Blackberry Cobbler is the perfect summer recipe that dreams are made of. Perfectly sweet and tart, with a golden biscuit topping, it’s the ultimate easy dessert.
Just like peach cobbler, top with a scoop of frosty vanilla ice cream and you’ll be licking your plate!
Perfect Summer Berries
As we head into summer, so many wonderful types of produce are at their peak, with blackberries being among them. Plump, juicy, and the perfect mixture of sweet and tart, these berries are amazing on their own (or whipped up into a blackberry mojito!), but truly are at their best when baked into a homemade blackberry cobbler.
An Easy Classic Dessert
So, what is blackberry cobbler? Everyone has their own idea of what a cobbler is. Traditionally speaking though, cobbler is a baked fruit dish that’s topped with a biscuit-like top. When baked, the biscuits create a “cobbled” look, similar to a cobblestone street.
Some versions (like strawberry rhubarb cobbler) can be have a cake-like topping. I prefer to stick with the traditional old fashioned blackberry cobbler recipe.
My favorite part of a blackberry cobbler is the blackberries, but that biscuit topping is a VERY close second.
How to Make Blackberry Cobbler
This blackberry cobbler can easily be doubled! Chances are, once you try it, you’re going to want seconds (or thirds). Just double all the ingredients and bake in a 3 quart baking dish (like a 9×13″ dish) for 5-10 additional minutes.
- Combine berries, cornstarch, sugar & a bit of water. Simmer a few minutes until thickened.
- Combine topping ingredients and drop over blackberry mixture.
- Bake and enjoy!
Tips for the BEST Blackberry Cobbler
- Use fresh blackberries if you can (frozen work in a pinch, no need to thaw).

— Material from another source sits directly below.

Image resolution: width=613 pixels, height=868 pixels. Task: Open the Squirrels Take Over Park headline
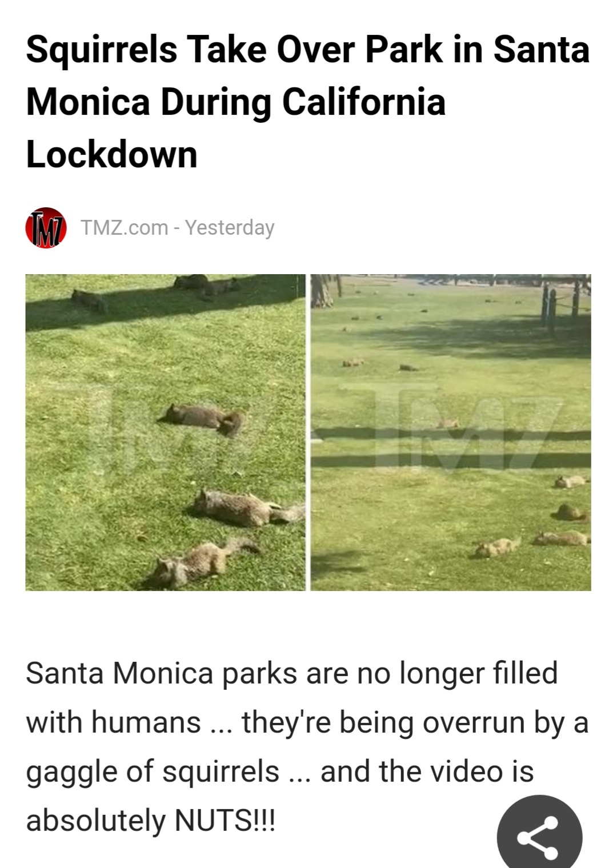tap(307, 102)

- Taste one of the blackberries before starting the recipe and if it’s sweet, you may want to reduce the amount of sugar a bit.
- Make sure the baking powder is fresh. If it’s old, it may not work properly and the biscuits won’t rise very much.
For easy clean up, place an empty baking sheet on the rack underneath your baking dish in the oven in case of bubble-over.
Fridge: Like most fruit desserts and berry pies, this cobbler keeps for a few days and is best store in the fridge. Warm it in the oven/microwave before serving.
Freezer: Blackberry cobbler can be frozen, but you’ll have to do a few alterations. Freezing a whole assembled cobbler (Baked or raw) isn’t recommended, as the topping will be soggy and not bake properly.
To Freeze Blackberry Cobbler:
- Mix together the filling, place in your baking dish, cover and freeze for up to 2-3 months.
- When you’re ready to bake the cobbler, bake the filling first for 35 to 40 minutes, stirring occasionally, until hot and bubbling.
- Mix together your biscuit topping, add it to the top, and bake an additional 20 to 25 minutes.
This method will yield a cobbler that tastes as close as you can get to a freshly baked cobbler!
More Recipes You’ll Love:
- Blueberry Cobbler – just 10 mins of prep!
- Apple Cobbler – classic tart dessert
- Blueberry Pie – loaded with juicy blueberries
- Mixed Berry Crisp – staple family dessert!
- Strawberry Rhubarb Cobbler– sweet, cakey and gooey!
This easy blackberry cobbler dessert is just begging to be served at all of your summer gatherings, and I promise you, you won’t regret making it!
- 24 ounces fresh blackberries
- 1 cup granulated sugar
- 1/4 teaspoon ground cinnamon (optional but recommended)
- 3 Tablespoons cornstarch
- 3/4 cup water
- 1 1/2 cups all-purpose flour
- 1 Tablespoon granulated sugar
- 1 1/2 teaspoons baking powder
- 1/2 teaspoon kosher salt
- 1/2 cup cold butter, grated or finely cubed
- 1/3 - 1/2 cup cold buttermilk
- In a large saucepan, combine the blackberries, sugar, and cinnamon. Cook and stir until mixture comes to a boil.
- Combine cornstarch and water until smooth; stir into fruit mixture. Bring to a boil; cook and stir for 2 minutes or until thickened.
- Pour into a greased 8-in. square baking dish.
- For topping, in a small bowl, combine the flour, sugar, baking powder and salt. Cut in butter using a pastry blender or two forks until mixture resembles coarse crumbs.
- Stir in milk just until moistened. Drop by tablespoonfuls onto hot berry mixture.
- Bake, uncovered, at 350F for 30-35 minutes or until filling is bubbly and topping is golden brown. Serve warm, with whipped topping or ice cream if desired.